Contributing to improved liquidity, the banking system benefited from a 25 basis point reduction in the cash reserve ratio (CRR) on November 1, bringing it down to 3.25%.
The rupee’s rise was supported by intervention in the offshore non-deliverable forwards (NDF) market, initially opening 40 paise stronger at 88.41/$1 compared to its previous close of 88.75/$1. However, gains were partially offset by a risk-off sentiment and a strengthening dollar index.
“There was sharp intervention in the offshore market,but we gave up most gains due to a risk-off sentiment and strengthening dollar index.

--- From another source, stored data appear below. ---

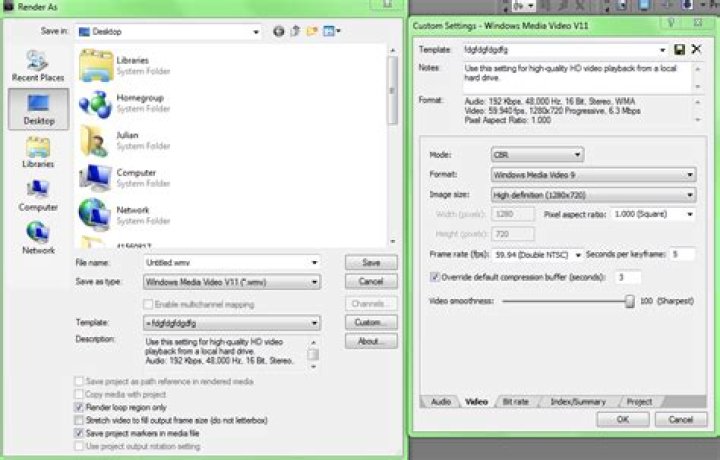Click the File name input field
The width and height of the screenshot is (720, 460).
coord(231,262)
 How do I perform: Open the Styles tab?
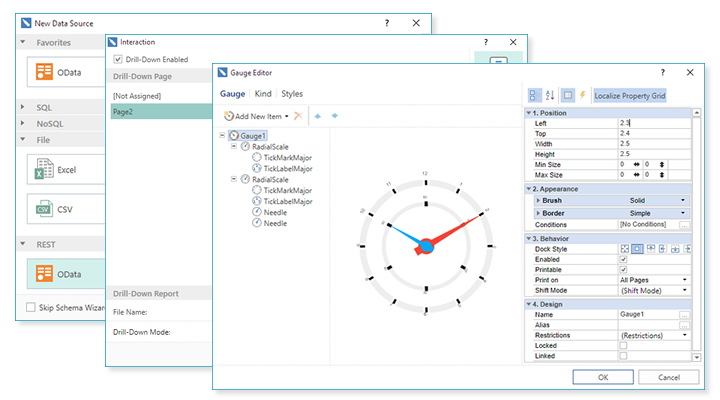pyautogui.click(x=292, y=94)
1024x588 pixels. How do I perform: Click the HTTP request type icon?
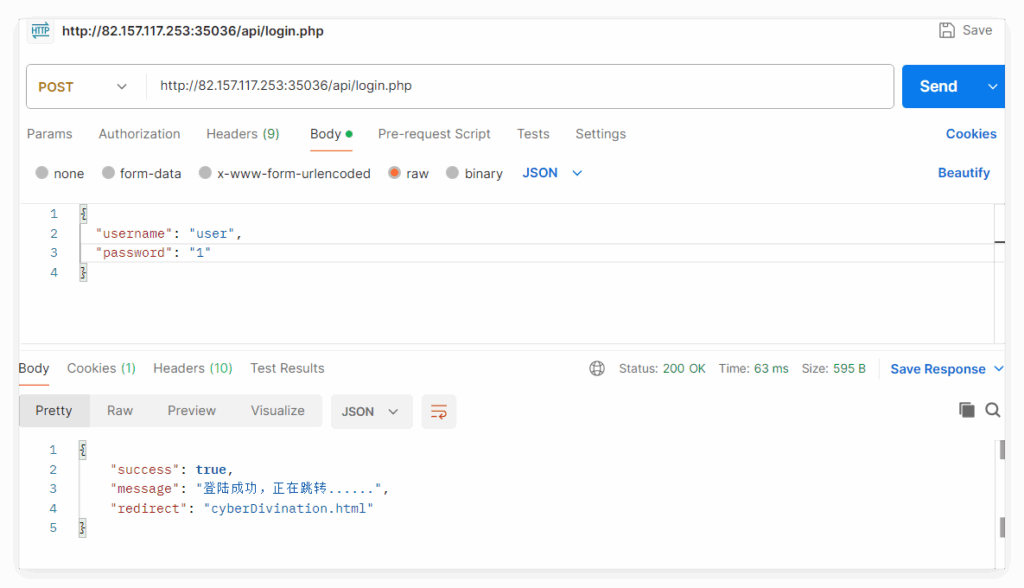click(40, 31)
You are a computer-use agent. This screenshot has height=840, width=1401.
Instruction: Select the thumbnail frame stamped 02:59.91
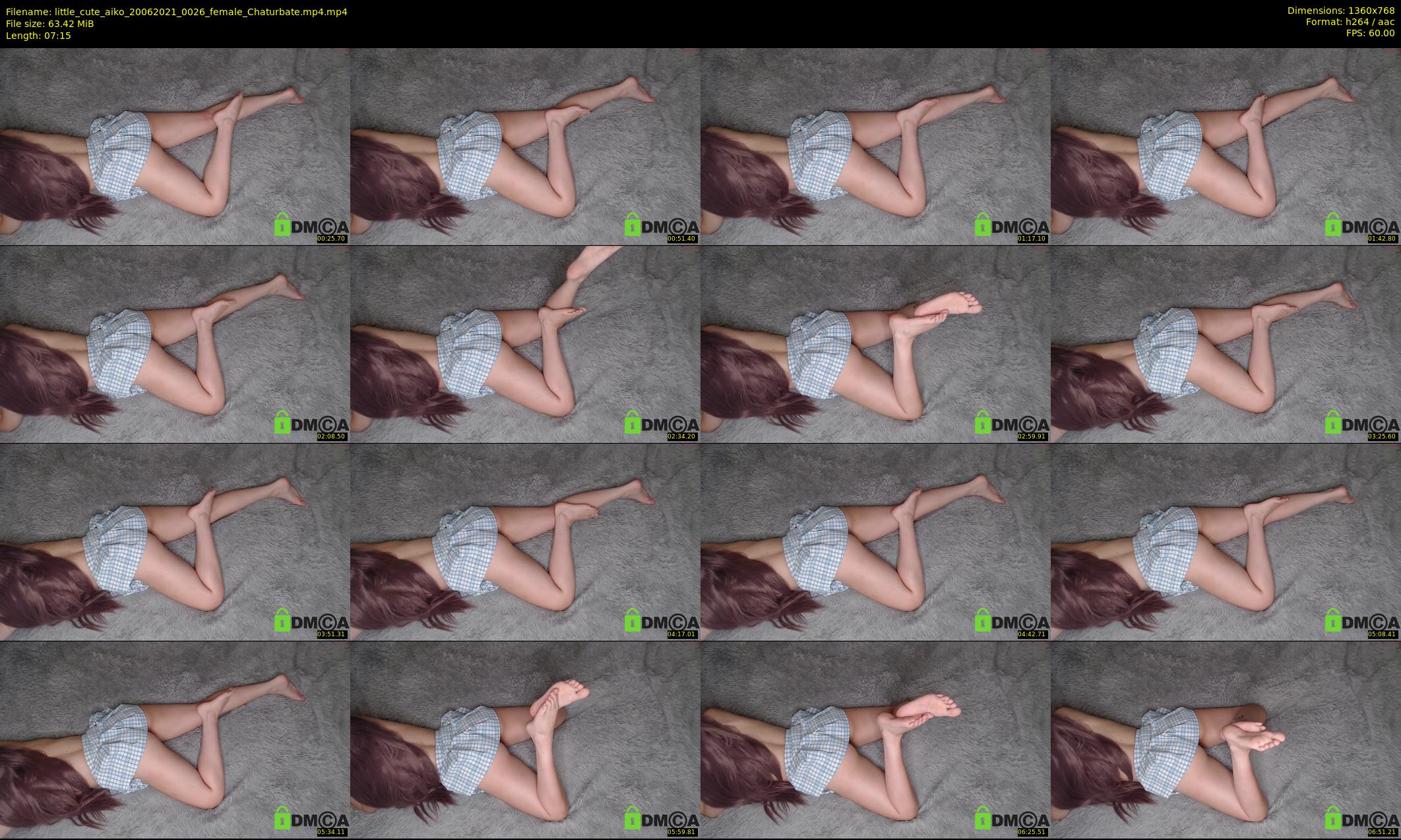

Foreign investors also kept selling, adding to the pressure,” noted dilip Parmar, currency analyst at HDFC Securities.
The dollar index reached near a three-month peak Tuesday, while most Asian currencies weakened. It stood at 100.01 versus 99.52 at the beginning of the month. FPIs sold ₹1,067.01 crore worth of Indian equities Tuesday, according to BSE data.
A currency trader from a PSU bank indicated market expectations for continued RBI intervention near 88.75/$1 levels to protect the record low of 88.80/$1.